WORK INSTRUCTIONS — What lines of the data include the string "next"? Copy them all.

DATA TO USE —
Segment Open
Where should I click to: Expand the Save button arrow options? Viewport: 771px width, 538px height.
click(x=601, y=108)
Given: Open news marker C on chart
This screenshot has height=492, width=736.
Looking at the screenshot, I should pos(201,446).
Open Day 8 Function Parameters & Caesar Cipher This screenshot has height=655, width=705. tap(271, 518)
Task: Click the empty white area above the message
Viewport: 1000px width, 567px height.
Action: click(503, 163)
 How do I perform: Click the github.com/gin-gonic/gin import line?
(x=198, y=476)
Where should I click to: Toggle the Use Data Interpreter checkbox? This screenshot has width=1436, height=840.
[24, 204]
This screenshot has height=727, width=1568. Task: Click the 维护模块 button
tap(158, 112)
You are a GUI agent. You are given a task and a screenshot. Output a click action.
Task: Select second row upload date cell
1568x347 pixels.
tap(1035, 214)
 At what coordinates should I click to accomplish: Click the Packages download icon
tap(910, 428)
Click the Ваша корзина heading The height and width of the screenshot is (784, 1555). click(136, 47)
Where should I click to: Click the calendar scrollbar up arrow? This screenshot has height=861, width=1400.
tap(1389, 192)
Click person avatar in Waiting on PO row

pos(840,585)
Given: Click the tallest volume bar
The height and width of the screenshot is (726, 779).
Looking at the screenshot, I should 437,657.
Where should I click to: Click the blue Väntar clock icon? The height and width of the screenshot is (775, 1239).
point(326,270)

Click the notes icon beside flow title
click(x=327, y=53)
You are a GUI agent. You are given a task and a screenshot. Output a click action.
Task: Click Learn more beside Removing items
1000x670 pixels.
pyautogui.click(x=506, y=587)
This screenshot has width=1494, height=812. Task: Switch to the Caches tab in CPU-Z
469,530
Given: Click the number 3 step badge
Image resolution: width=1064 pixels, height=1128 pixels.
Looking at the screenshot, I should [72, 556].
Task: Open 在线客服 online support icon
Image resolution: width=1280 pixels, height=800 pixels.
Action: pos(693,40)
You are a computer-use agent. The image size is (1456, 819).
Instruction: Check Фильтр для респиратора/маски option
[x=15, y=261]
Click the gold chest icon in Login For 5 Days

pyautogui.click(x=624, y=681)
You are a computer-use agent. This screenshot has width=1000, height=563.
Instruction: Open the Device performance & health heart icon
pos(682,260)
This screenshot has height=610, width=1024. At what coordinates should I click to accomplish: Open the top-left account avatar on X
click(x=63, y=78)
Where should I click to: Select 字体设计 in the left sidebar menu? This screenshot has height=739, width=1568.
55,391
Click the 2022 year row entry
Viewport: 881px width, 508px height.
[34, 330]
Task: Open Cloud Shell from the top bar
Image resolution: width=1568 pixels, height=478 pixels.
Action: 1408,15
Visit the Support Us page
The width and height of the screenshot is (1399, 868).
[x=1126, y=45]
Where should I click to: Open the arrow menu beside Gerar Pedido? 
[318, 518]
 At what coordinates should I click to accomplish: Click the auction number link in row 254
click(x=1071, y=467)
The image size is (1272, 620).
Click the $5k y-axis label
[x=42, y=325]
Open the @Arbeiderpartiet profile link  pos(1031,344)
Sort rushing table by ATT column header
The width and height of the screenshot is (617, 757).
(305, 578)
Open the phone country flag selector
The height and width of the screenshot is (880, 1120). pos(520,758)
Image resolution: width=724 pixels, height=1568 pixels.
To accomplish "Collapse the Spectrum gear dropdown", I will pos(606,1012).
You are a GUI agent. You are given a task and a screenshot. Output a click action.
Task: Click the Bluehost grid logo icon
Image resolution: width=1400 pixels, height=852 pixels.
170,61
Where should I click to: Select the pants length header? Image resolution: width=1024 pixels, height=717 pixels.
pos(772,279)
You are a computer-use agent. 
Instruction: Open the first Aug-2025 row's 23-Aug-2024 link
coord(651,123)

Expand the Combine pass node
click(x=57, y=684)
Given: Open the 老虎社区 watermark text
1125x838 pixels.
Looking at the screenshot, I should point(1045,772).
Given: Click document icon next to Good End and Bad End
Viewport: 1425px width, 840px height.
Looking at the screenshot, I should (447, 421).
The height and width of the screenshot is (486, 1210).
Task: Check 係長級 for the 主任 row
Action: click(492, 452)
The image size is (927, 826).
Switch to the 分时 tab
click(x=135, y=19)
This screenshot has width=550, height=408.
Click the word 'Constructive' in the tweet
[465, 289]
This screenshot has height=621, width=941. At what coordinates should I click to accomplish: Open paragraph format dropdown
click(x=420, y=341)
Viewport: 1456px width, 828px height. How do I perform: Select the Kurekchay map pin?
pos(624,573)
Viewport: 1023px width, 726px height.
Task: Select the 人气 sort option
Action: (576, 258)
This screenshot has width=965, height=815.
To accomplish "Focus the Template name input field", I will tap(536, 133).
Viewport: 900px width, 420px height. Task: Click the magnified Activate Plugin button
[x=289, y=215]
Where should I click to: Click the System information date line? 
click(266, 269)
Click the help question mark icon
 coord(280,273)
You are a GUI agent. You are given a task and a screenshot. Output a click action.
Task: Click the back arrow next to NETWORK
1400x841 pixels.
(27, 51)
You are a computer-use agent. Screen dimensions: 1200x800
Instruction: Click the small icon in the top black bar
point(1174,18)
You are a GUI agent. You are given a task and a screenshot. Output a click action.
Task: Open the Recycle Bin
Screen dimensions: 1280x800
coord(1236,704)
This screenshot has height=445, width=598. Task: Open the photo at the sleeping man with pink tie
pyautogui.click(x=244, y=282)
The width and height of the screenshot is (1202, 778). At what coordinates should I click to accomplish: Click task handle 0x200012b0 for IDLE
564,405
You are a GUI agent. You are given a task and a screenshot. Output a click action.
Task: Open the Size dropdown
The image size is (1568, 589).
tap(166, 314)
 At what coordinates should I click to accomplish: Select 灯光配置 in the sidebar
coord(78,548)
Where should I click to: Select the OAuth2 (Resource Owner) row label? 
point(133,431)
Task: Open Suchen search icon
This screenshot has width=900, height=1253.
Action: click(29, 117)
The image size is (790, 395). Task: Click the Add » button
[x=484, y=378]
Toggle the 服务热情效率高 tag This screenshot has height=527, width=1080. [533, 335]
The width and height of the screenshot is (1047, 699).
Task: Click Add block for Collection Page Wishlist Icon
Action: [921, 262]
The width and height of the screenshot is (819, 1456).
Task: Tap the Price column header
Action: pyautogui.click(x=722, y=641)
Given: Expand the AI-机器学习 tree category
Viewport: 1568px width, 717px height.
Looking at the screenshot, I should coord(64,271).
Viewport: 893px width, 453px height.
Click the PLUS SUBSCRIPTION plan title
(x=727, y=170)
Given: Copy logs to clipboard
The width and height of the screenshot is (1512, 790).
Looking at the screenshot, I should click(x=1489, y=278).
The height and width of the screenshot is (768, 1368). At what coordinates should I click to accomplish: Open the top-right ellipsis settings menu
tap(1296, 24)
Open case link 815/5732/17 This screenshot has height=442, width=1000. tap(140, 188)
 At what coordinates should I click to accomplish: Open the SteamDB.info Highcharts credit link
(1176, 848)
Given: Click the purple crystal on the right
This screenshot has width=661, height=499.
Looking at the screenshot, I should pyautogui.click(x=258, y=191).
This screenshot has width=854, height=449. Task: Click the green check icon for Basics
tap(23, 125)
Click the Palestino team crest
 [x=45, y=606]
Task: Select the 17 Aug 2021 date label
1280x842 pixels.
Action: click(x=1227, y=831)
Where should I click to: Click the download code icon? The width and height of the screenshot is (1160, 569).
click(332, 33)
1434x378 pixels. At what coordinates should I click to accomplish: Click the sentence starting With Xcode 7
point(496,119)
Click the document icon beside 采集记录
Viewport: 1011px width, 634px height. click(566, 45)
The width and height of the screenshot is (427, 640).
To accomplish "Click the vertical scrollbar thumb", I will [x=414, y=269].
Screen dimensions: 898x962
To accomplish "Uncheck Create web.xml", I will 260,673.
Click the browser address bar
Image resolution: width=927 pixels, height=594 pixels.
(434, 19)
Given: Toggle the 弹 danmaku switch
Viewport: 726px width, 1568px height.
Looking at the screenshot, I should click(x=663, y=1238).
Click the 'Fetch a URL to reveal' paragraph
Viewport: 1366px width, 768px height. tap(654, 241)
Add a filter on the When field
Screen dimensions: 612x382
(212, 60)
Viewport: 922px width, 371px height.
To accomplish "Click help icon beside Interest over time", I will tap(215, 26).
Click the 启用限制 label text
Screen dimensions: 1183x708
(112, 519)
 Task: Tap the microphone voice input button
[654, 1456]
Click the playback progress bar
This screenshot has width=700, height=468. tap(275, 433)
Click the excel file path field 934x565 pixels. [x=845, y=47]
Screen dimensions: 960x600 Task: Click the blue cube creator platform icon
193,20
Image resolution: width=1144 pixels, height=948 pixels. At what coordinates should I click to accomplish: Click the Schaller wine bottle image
Segment Closed
SOLUTION BELOW —
Given: Click document icon next to Good End and Bad End
Task: Click the back arrow next to NETWORK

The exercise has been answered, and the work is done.